**Assignment:** All of the data below is to be output exactly as written.

**Supplied data:**
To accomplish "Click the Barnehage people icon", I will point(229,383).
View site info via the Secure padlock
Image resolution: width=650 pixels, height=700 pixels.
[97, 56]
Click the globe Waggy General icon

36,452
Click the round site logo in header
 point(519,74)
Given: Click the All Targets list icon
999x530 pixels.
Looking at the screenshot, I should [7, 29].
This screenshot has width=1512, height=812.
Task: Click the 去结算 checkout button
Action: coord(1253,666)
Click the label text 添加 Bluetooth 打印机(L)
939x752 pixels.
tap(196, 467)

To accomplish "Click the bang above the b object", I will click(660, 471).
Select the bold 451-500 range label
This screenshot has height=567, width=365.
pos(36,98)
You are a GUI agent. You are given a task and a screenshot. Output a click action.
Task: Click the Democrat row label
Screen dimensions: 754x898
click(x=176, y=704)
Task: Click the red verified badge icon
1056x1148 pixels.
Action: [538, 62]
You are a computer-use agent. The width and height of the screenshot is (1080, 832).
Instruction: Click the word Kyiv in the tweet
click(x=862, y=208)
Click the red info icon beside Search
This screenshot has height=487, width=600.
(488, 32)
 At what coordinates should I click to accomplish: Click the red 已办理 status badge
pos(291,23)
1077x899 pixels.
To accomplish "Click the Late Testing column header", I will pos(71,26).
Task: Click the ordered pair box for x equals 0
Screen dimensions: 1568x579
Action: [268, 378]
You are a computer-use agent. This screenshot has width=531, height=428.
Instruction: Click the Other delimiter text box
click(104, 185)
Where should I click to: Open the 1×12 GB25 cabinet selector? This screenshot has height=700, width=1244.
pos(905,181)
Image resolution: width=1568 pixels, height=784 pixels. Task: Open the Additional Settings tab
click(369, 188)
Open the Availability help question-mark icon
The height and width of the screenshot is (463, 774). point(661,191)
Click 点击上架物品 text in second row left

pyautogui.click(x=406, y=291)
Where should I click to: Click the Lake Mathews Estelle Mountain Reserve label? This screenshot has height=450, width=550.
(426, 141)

**Finished task:**
To accomplish "Click the Barnehage people icon", I will point(229,383).
View site info via the Secure padlock
Image resolution: width=650 pixels, height=700 pixels.
[97, 56]
Click the globe Waggy General icon

36,452
Click the round site logo in header
 point(519,74)
Given: Click the All Targets list icon
999x530 pixels.
Looking at the screenshot, I should [7, 29].
This screenshot has width=1512, height=812.
Task: Click the 去结算 checkout button
Action: coord(1253,666)
Click the label text 添加 Bluetooth 打印机(L)
939x752 pixels.
tap(196, 467)

To accomplish "Click the bang above the b object", I will click(660, 471).
Select the bold 451-500 range label
This screenshot has height=567, width=365.
pos(36,98)
You are a GUI agent. You are given a task and a screenshot. Output a click action.
Task: Click the Democrat row label
Screen dimensions: 754x898
click(x=176, y=704)
Task: Click the red verified badge icon
1056x1148 pixels.
Action: [538, 62]
You are a computer-use agent. The width and height of the screenshot is (1080, 832).
Instruction: Click the word Kyiv in the tweet
click(x=862, y=208)
Click the red info icon beside Search
This screenshot has height=487, width=600.
(488, 32)
 At what coordinates should I click to accomplish: Click the red 已办理 status badge
pos(291,23)
1077x899 pixels.
To accomplish "Click the Late Testing column header", I will pos(71,26).
Task: Click the ordered pair box for x equals 0
Screen dimensions: 1568x579
Action: [268, 378]
You are a computer-use agent. This screenshot has width=531, height=428.
Instruction: Click the Other delimiter text box
click(104, 185)
Where should I click to: Open the 1×12 GB25 cabinet selector? This screenshot has height=700, width=1244.
pos(905,181)
Image resolution: width=1568 pixels, height=784 pixels. Task: Open the Additional Settings tab
click(369, 188)
Open the Availability help question-mark icon
The height and width of the screenshot is (463, 774). point(661,191)
Click 点击上架物品 text in second row left

pyautogui.click(x=406, y=291)
Where should I click to: Click the Lake Mathews Estelle Mountain Reserve label? This screenshot has height=450, width=550.
(426, 141)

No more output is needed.